**YOUR OBJECTIVE:** Your answer must be an exact copy of all the entries.

++++ TASK MATERIAL ++++

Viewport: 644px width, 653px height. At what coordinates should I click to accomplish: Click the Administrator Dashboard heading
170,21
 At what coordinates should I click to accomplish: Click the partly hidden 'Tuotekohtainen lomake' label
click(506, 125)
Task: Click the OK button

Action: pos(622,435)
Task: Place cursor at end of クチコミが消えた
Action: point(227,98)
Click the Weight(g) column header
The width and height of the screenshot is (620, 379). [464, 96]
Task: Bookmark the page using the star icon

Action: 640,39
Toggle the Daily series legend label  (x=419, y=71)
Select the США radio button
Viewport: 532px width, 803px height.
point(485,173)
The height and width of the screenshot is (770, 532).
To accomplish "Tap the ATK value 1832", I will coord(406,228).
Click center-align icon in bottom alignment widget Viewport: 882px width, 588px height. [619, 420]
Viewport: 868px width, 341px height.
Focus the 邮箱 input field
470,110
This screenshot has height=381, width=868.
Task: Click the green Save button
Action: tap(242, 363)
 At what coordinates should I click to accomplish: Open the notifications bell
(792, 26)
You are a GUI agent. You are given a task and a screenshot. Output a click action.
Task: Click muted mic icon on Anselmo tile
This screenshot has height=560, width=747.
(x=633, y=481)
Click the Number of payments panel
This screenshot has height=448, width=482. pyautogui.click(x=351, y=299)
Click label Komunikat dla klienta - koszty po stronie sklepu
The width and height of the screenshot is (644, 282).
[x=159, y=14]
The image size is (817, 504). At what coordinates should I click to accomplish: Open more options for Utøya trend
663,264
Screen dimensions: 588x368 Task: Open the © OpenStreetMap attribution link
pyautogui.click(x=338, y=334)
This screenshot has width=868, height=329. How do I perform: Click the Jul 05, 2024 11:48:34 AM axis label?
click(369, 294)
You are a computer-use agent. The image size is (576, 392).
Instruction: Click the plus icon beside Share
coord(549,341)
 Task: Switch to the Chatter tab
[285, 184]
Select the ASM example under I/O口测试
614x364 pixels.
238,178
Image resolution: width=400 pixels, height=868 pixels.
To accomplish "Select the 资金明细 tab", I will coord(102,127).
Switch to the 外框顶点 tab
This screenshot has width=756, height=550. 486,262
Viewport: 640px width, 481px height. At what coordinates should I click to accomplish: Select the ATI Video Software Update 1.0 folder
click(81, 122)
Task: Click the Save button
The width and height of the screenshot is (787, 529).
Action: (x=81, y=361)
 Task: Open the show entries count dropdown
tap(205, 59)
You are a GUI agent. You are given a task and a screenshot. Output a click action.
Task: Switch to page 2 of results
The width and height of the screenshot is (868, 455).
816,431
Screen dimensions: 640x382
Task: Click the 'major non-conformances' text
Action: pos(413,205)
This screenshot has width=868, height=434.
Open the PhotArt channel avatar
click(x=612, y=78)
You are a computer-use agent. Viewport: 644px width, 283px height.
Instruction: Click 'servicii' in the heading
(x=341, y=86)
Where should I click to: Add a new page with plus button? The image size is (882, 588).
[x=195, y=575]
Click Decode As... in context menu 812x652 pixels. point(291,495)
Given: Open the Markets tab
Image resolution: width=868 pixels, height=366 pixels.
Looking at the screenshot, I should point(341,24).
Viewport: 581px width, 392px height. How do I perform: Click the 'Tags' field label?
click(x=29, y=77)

++++

**TASK ANSWER:**
Viewport: 644px width, 653px height. At what coordinates should I click to accomplish: Click the Administrator Dashboard heading
170,21
 At what coordinates should I click to accomplish: Click the partly hidden 'Tuotekohtainen lomake' label
click(506, 125)
Task: Click the OK button

Action: pos(622,435)
Task: Place cursor at end of クチコミが消えた
Action: point(227,98)
Click the Weight(g) column header
The width and height of the screenshot is (620, 379). [464, 96]
Task: Bookmark the page using the star icon

Action: 640,39
Toggle the Daily series legend label  (x=419, y=71)
Select the США radio button
Viewport: 532px width, 803px height.
point(485,173)
The height and width of the screenshot is (770, 532).
To accomplish "Tap the ATK value 1832", I will coord(406,228).
Click center-align icon in bottom alignment widget Viewport: 882px width, 588px height. [619, 420]
Viewport: 868px width, 341px height.
Focus the 邮箱 input field
470,110
This screenshot has height=381, width=868.
Task: Click the green Save button
Action: tap(242, 363)
 At what coordinates should I click to accomplish: Open the notifications bell
(792, 26)
You are a GUI agent. You are given a task and a screenshot. Output a click action.
Task: Click muted mic icon on Anselmo tile
This screenshot has height=560, width=747.
(x=633, y=481)
Click the Number of payments panel
This screenshot has height=448, width=482. pyautogui.click(x=351, y=299)
Click label Komunikat dla klienta - koszty po stronie sklepu
The width and height of the screenshot is (644, 282).
[x=159, y=14]
The image size is (817, 504). At what coordinates should I click to accomplish: Open more options for Utøya trend
663,264
Screen dimensions: 588x368 Task: Open the © OpenStreetMap attribution link
pyautogui.click(x=338, y=334)
This screenshot has width=868, height=329. How do I perform: Click the Jul 05, 2024 11:48:34 AM axis label?
click(369, 294)
You are a computer-use agent. The image size is (576, 392).
Instruction: Click the plus icon beside Share
coord(549,341)
 Task: Switch to the Chatter tab
[285, 184]
Select the ASM example under I/O口测试
614x364 pixels.
238,178
Image resolution: width=400 pixels, height=868 pixels.
To accomplish "Select the 资金明细 tab", I will coord(102,127).
Switch to the 外框顶点 tab
This screenshot has width=756, height=550. 486,262
Viewport: 640px width, 481px height. At what coordinates should I click to accomplish: Select the ATI Video Software Update 1.0 folder
click(81, 122)
Task: Click the Save button
The width and height of the screenshot is (787, 529).
Action: (x=81, y=361)
 Task: Open the show entries count dropdown
tap(205, 59)
You are a GUI agent. You are given a task and a screenshot. Output a click action.
Task: Switch to page 2 of results
The width and height of the screenshot is (868, 455).
816,431
Screen dimensions: 640x382
Task: Click the 'major non-conformances' text
Action: pos(413,205)
This screenshot has width=868, height=434.
Open the PhotArt channel avatar
click(x=612, y=78)
You are a computer-use agent. Viewport: 644px width, 283px height.
Instruction: Click 'servicii' in the heading
(x=341, y=86)
Where should I click to: Add a new page with plus button? The image size is (882, 588).
[x=195, y=575]
Click Decode As... in context menu 812x652 pixels. point(291,495)
Given: Open the Markets tab
Image resolution: width=868 pixels, height=366 pixels.
Looking at the screenshot, I should point(341,24).
Viewport: 581px width, 392px height. How do I perform: Click the 'Tags' field label?
click(x=29, y=77)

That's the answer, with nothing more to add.